What the European country needs instead, he said, are "stimulus measures, capable of combining economic and social recovery, and to streamline public accounts."
Another former Argentine economy minister, Ricardo Lopez Murphy, disagreed, saying austerity measures were the only way to avoid having to freeze assets.
Although Lopez Murphy's own austerity plan for Argentina was rejected in March 2001 -- he ended up being fired just days into the job as his measures sparked angry protests -- he insisted it could have worked.
"We could have made adjustments and avoided the heart of the problem: the panic and the flight of capital," he said in an interview.
-- 'Don't give up' --
A far-left member of Argentina's opposition, Senator Eugenio "Nito" Artaza, said he sympathized with the "Indignados" in Spain.
"We were the 'Indignados' of 2001," Artaza said.
A decade ago, the senator worked to defend Argentines whose US dollar accounts had been blocked and reconverted to pesos at a loss of more than 50 percent of their initial value.
Artaza urged the Spanish protesters not to give up, saying "we must defend our rights through peaceful resistance."

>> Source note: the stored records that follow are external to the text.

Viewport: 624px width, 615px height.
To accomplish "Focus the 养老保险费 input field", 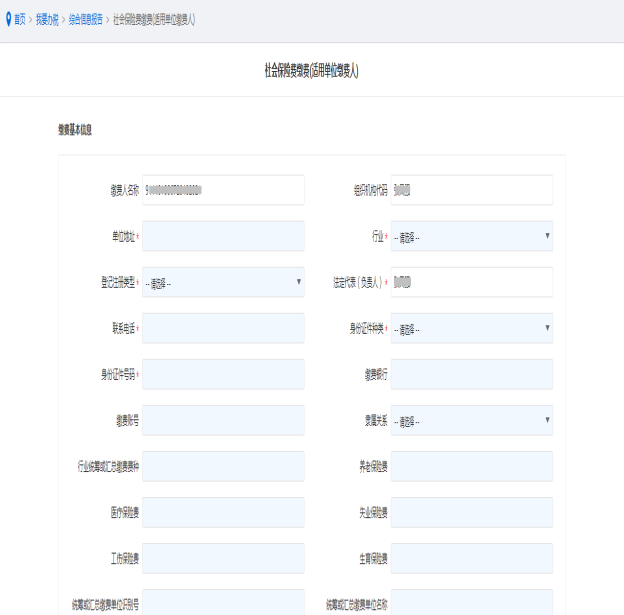I will point(471,466).
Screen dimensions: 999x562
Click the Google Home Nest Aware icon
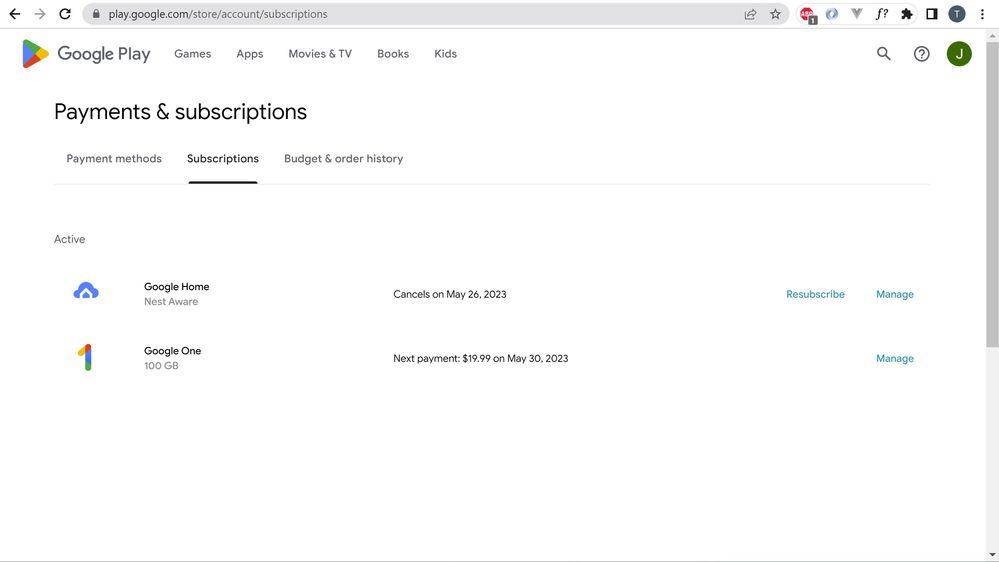86,292
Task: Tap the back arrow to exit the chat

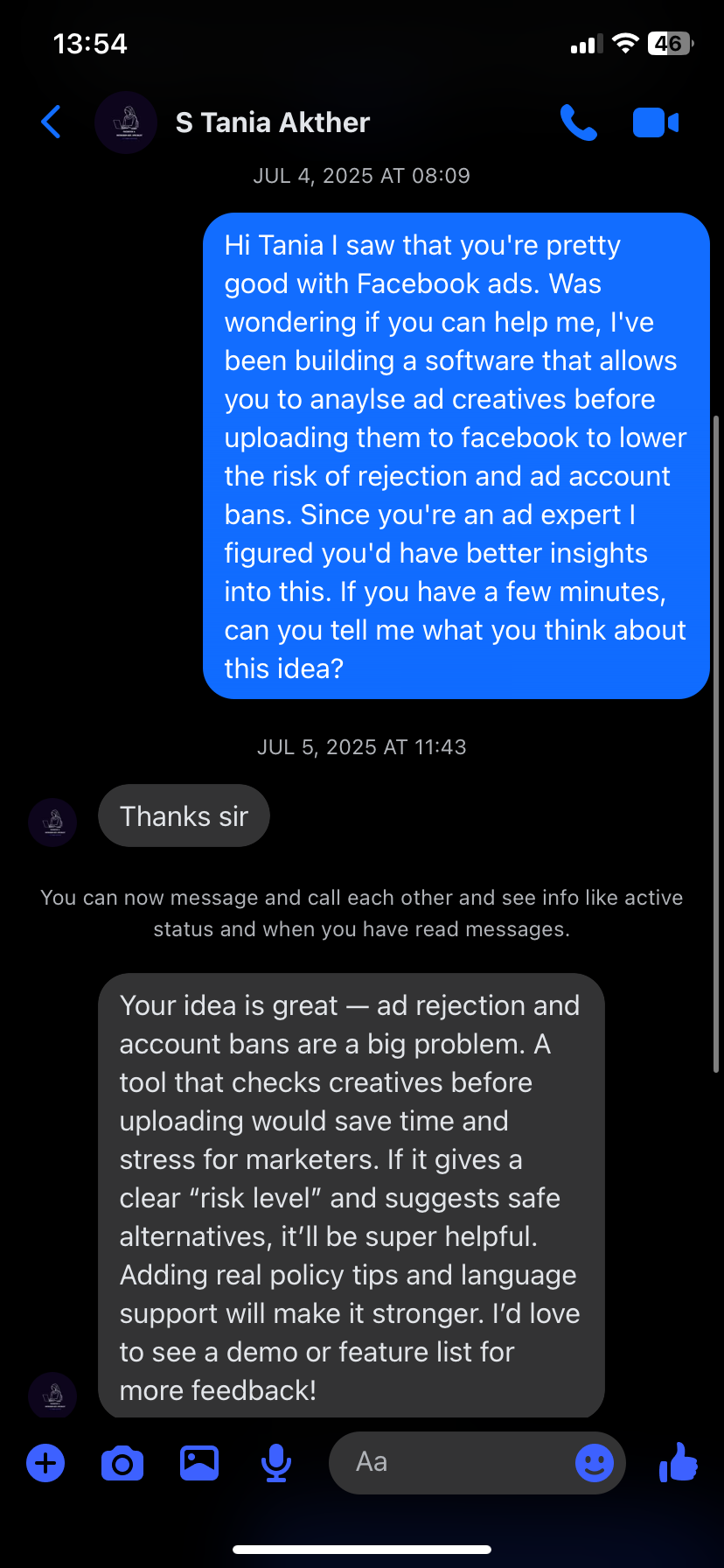Action: click(51, 122)
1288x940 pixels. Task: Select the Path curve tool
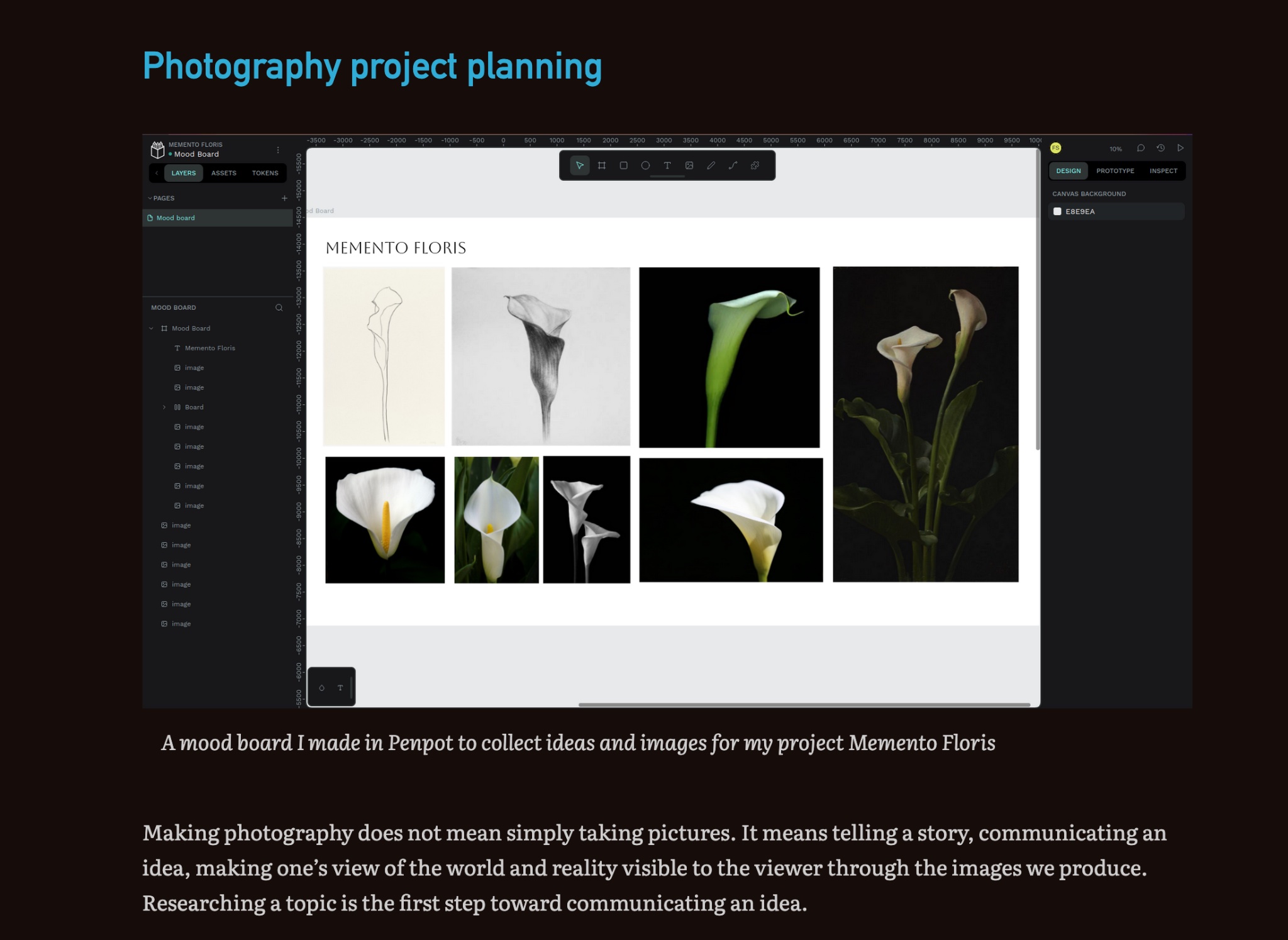tap(733, 165)
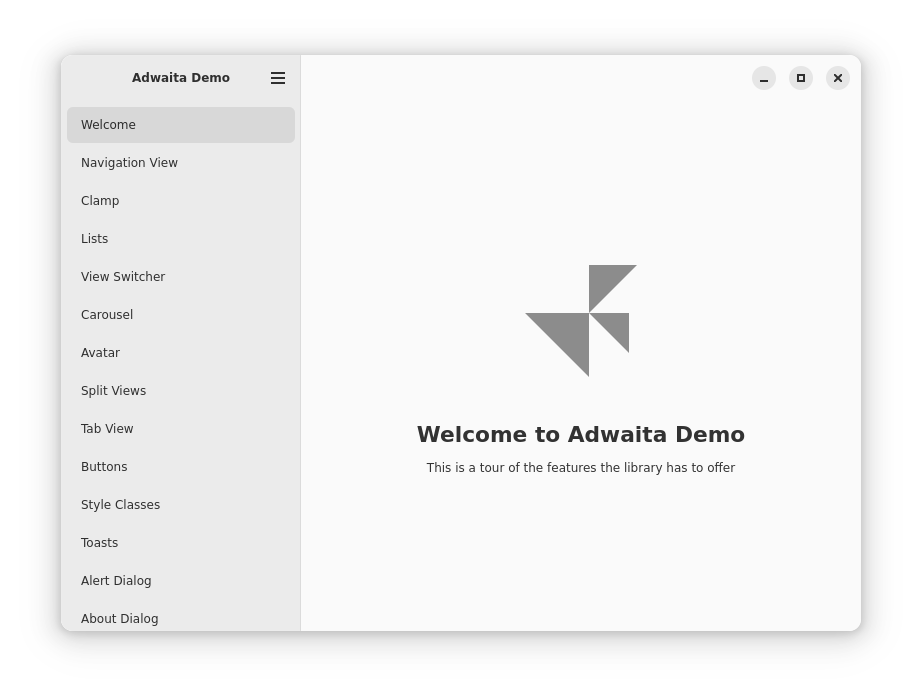Screen dimensions: 922x698
Task: Select Style Classes in sidebar
Action: (x=180, y=505)
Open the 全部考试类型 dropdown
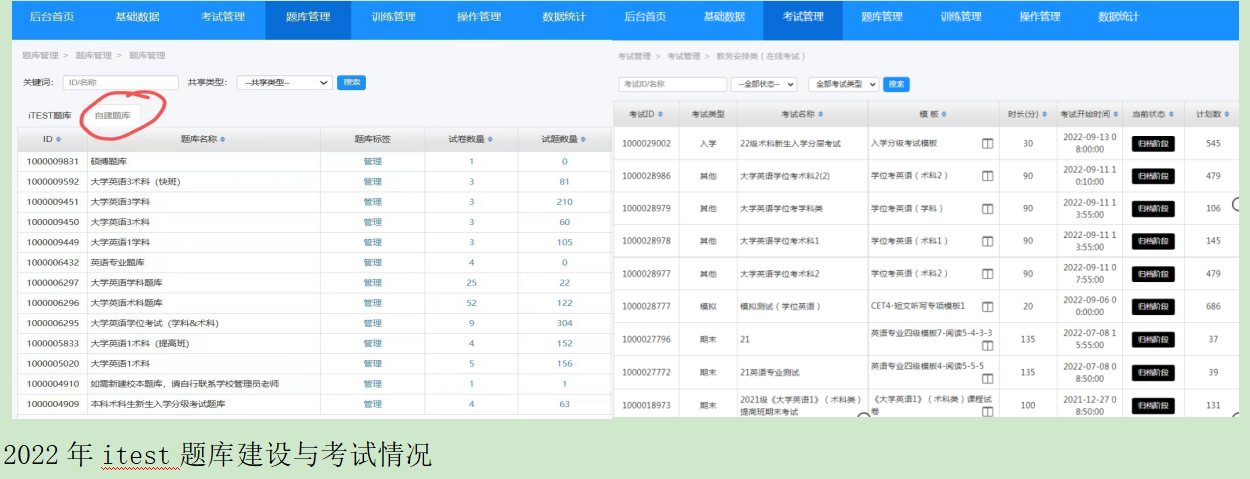The image size is (1250, 479). [x=843, y=84]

The senator also said it was a mistake for the Spanish government to be taking on banks' debts, as Argentina also did over a decade ago.
The economy minister at the time, Domingo Cavallo, ordered all Argentine bank deposits frozen on December 1, 2001 -- some $70 billion -- in an attempt to prevent the banks collapsing.
Argentina then issued notes worth about $19.6 billion to those whose accounts had been frozen. The last installment, of $2.2 billion, was repaid on Friday.
"We are at last repaying the 'corralito," the economy ministry posted on its official website on Wednesday, adding that "without debt, we are more free."